Die Stadt Luxemburg gab sich vor Jahren eine neue äußere Identität mit dem Multiplicity”-Design. Dabei mussten die Busse, welche in der blau-weiß-gelb-orangen Farbgebung von 1989 fuhren, ihr äußeres Erschei­n­ungs­bild ändern. Auf Nachfrage bei der Verwaltung hin, wurde bestätigt, dass kein Fahrzeug in der alten Farbgebung erhalten werden soll. Die Frënn vum ale Stater Bus” beschlossen 2013 schließlich ein Fahrzeug dieser Generation zu erwerben, um es der Nachwelt zu erhalten. Es handelt sich dabei um Bus 167 Mercedes-Benz aus dem Jahre 1995. In einer 2014 stattge­fun­de­nen Zusam­menkun­ft zwischen dem Busdienst und der Vereinigung wurde fest­ge­hal­ten, dass auch ein Gelenkbus in dieser Farbgebung für die Frënn vum ale Stater Bus” bereitstehe. Diesmal ist es Bus 67 Mercedes-Benz von 1997. Beide Fahrzeuge konnten sofort für Son­der­fahrten zur Verfügung gestellt werden. 2015 wurde Bus 182 MAN vom Auto­bus­be­trieb vorzeitig aus dem Verkehr gezogen. 

Da die Vereinigung bereits 2014 eine Anfrage eingereicht hatte, das Fahrzeug nicht zu veräußern, konnte es in den Fahrzeugbe­stand aufgenommen werden. Es wurde im Jahre 2008 gele­gentlich der 100-Jahr-Feier der städtischen Straßenbahn veraltet” in den blau-gelben Farben herg­erichtet, ähnlich eben einer früher in der Stadt verkehrenden Tram.
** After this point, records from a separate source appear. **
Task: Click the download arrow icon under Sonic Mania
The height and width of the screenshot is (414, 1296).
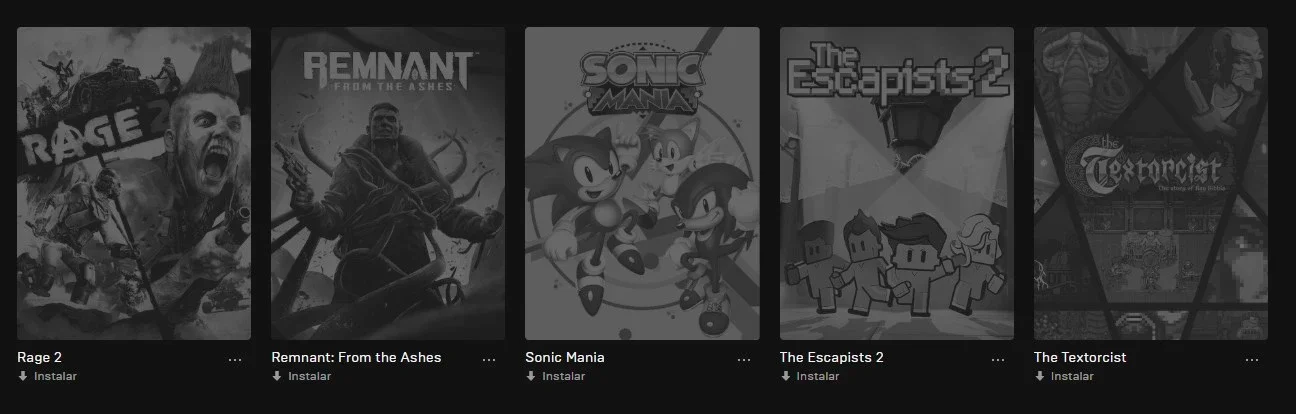Action: coord(530,376)
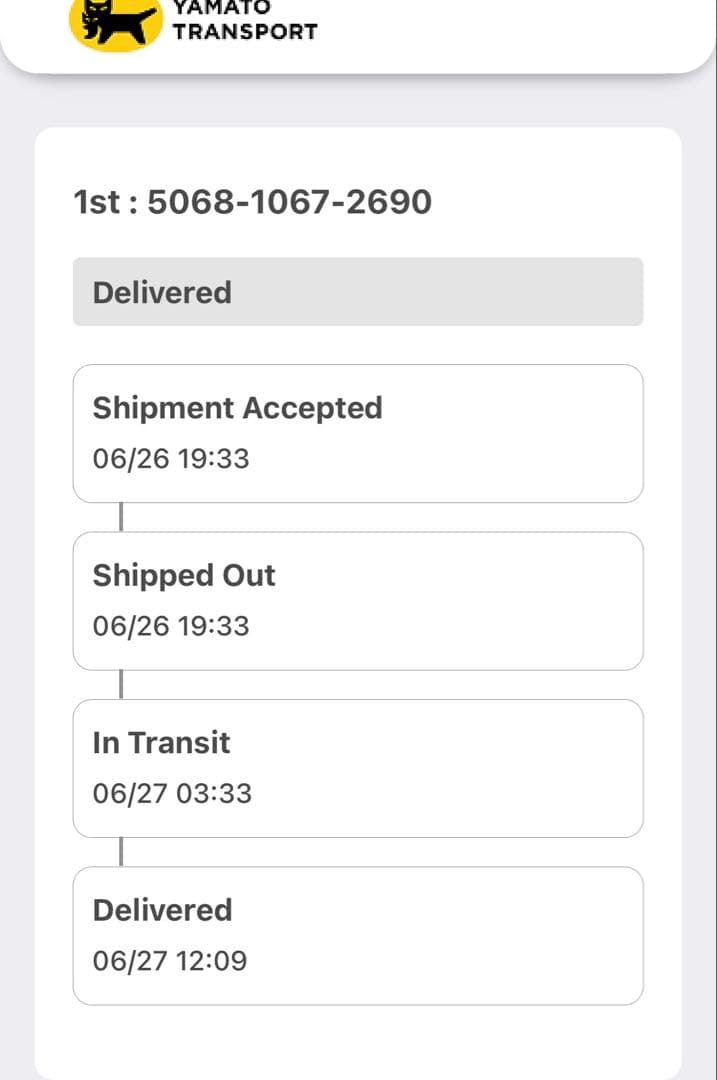Open the In Transit step title
The image size is (717, 1080).
pyautogui.click(x=161, y=743)
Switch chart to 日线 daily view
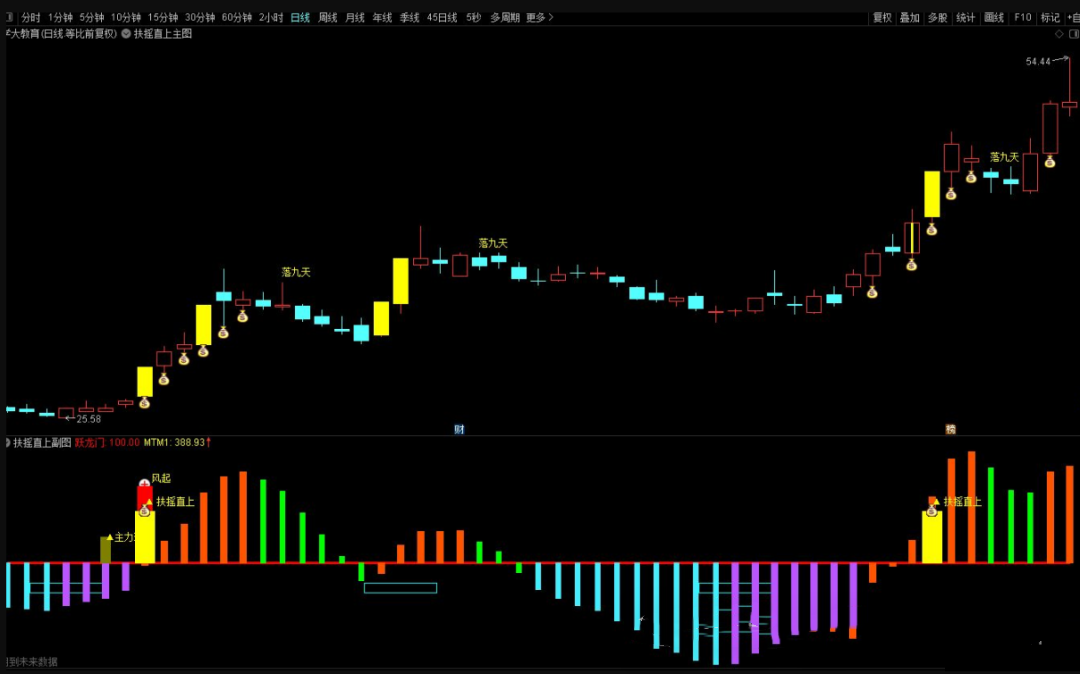This screenshot has width=1080, height=674. tap(300, 17)
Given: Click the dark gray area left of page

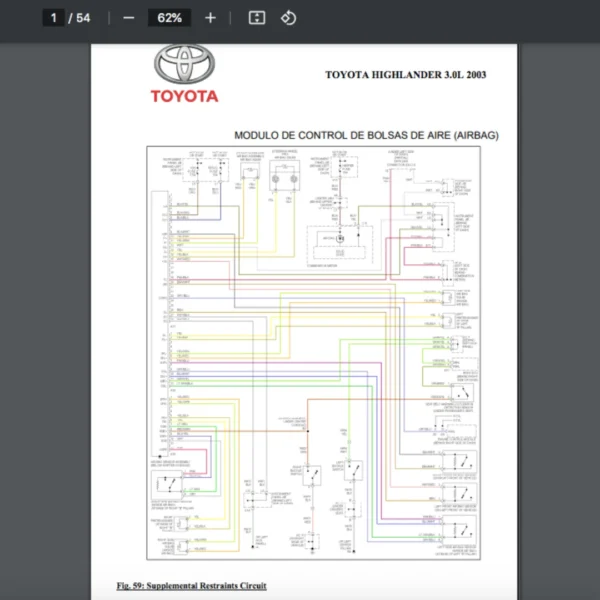Looking at the screenshot, I should tap(45, 300).
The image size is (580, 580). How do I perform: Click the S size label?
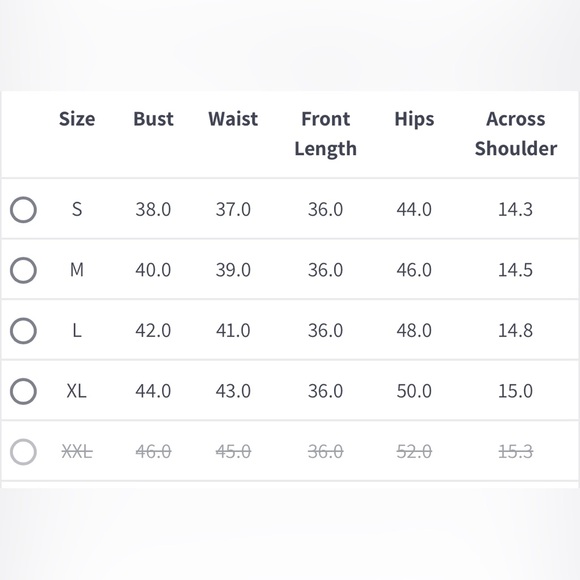click(77, 209)
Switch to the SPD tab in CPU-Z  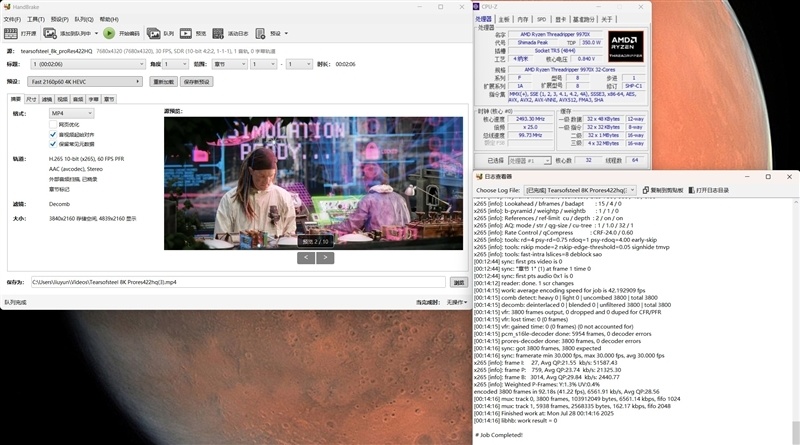pyautogui.click(x=541, y=18)
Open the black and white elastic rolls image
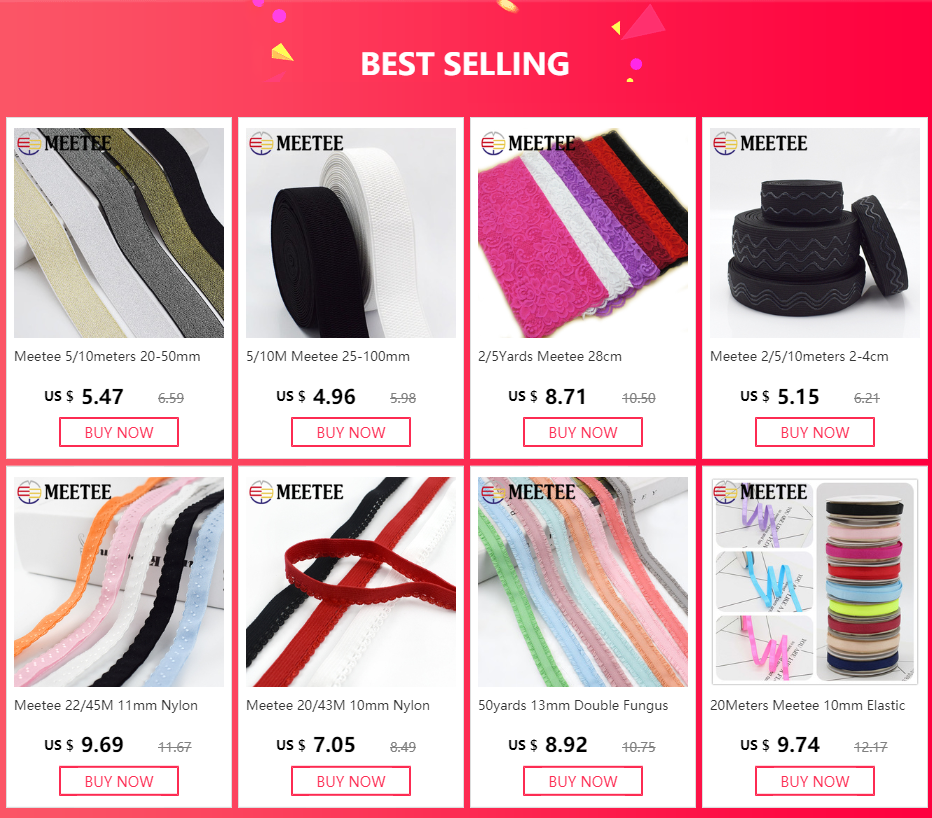 point(351,233)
Somit verfügt die Vereinigung momentan über sieben Busse, wovon fünf in Betrieb sind und für Extrafahrten bereit steht. An den restlichen Wagen werden im Laufe der Zeit die Arbeiten durchge­führt, wofür die Frënn vum ale Stater Bus asbl” sich zusammen gefunden haben.

L’agrément n° 2019/072 Frënn vum ale Stater Bus a.s.b.l. a été décerné par le comité directeur du Fonds culturel national lors de sa réunion du 23 avril 2019, renouvelé le 13 janvier 2021, le 16 décembre 2022 et le 20 novembre 2024.